Begin at the line containing "[Open Collective Github link] (1162, 2255)" in the entries below and end at the line containing "[Open Collective Discord link] (1198, 2255)"; transcribe that range exactly and nothing outside it.

The data:
"""

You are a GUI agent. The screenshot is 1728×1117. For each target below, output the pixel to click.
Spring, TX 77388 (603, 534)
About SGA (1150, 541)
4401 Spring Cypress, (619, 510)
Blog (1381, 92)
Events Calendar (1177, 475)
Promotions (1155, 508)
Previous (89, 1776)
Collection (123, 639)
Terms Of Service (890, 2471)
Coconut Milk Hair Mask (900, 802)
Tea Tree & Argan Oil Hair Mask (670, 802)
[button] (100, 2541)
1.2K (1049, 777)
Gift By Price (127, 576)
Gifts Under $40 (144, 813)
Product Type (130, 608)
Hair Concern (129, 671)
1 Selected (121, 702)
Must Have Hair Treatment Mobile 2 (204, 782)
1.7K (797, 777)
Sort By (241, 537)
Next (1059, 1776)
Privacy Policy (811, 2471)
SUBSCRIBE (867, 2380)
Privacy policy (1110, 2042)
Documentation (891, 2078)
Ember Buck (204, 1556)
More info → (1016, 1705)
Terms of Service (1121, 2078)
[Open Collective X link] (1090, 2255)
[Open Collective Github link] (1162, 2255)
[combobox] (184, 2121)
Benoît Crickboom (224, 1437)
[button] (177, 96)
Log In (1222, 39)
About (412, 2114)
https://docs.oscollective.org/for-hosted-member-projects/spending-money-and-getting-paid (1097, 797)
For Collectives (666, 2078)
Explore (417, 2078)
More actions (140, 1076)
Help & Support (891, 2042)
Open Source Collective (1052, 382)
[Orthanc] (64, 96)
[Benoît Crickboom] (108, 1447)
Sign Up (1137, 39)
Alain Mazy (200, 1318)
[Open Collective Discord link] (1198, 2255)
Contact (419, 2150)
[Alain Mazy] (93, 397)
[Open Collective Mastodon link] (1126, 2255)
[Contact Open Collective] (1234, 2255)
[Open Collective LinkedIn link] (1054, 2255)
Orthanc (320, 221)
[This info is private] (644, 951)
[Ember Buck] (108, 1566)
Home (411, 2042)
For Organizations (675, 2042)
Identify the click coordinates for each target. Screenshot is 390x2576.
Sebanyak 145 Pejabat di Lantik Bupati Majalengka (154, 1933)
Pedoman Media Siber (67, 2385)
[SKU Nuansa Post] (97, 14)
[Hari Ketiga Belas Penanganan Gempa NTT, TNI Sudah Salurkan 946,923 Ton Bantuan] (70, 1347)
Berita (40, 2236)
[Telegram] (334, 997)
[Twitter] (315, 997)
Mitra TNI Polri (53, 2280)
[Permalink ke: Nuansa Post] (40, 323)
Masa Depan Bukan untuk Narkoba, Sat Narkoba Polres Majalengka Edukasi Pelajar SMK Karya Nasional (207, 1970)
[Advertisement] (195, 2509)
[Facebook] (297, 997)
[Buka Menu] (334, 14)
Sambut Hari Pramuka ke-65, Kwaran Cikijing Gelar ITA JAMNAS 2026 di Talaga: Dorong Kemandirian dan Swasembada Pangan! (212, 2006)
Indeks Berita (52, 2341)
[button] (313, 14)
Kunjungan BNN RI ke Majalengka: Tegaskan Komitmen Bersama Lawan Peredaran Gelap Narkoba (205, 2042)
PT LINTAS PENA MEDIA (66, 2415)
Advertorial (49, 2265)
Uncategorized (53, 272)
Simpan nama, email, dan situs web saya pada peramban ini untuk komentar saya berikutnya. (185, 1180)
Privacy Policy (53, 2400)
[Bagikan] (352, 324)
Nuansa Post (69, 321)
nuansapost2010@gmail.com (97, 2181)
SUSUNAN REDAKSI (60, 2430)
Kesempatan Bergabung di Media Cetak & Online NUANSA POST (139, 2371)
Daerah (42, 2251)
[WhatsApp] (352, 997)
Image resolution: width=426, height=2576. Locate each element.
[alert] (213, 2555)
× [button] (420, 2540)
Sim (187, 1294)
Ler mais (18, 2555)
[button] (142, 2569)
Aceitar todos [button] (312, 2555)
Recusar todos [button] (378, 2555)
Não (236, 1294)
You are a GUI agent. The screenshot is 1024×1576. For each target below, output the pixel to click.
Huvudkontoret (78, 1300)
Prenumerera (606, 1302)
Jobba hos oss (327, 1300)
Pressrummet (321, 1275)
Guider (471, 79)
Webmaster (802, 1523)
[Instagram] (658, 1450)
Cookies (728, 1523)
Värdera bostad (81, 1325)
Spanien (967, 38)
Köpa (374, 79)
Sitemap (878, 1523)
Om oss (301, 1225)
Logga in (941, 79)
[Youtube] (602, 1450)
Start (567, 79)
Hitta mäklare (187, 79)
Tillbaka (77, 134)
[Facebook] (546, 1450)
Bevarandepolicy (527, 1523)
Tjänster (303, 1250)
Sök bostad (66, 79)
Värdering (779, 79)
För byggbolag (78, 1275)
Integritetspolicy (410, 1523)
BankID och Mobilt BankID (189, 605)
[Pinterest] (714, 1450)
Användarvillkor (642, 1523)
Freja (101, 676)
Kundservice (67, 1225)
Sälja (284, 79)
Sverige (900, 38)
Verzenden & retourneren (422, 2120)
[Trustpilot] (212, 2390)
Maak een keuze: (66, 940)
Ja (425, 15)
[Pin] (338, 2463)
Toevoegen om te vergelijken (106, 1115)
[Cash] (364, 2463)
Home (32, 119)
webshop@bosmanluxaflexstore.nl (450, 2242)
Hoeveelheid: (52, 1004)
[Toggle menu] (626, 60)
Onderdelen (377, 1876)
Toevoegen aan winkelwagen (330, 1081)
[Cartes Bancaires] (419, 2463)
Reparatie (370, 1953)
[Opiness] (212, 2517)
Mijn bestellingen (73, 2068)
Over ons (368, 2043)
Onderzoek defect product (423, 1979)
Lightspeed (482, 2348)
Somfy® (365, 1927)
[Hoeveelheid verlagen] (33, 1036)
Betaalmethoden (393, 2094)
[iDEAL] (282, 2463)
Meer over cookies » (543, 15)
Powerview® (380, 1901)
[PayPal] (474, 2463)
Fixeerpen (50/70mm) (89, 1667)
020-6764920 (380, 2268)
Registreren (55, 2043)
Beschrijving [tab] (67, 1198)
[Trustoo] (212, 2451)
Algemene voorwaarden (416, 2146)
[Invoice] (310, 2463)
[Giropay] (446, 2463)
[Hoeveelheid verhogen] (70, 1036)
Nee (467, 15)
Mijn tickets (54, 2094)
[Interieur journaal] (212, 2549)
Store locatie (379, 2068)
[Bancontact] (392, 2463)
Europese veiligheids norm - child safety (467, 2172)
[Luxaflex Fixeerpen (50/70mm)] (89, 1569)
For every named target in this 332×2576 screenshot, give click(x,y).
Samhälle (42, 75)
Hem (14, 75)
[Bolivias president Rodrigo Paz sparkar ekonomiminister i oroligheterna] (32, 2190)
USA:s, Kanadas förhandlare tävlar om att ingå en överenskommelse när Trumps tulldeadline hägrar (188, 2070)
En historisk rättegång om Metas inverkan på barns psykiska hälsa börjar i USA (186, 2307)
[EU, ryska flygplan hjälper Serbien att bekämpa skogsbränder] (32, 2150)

"""

Answer below:
[Open Collective Github link] (1162, 2255)
[combobox] (184, 2121)
Benoît Crickboom (224, 1437)
[button] (177, 96)
Log In (1222, 39)
About (412, 2114)
https://docs.oscollective.org/for-hosted-member-projects/spending-money-and-getting-paid (1097, 797)
For Collectives (666, 2078)
Explore (417, 2078)
More actions (140, 1076)
Help & Support (891, 2042)
Open Source Collective (1052, 382)
[Orthanc] (64, 96)
[Benoît Crickboom] (108, 1447)
Sign Up (1137, 39)
Alain Mazy (200, 1318)
[Open Collective Discord link] (1198, 2255)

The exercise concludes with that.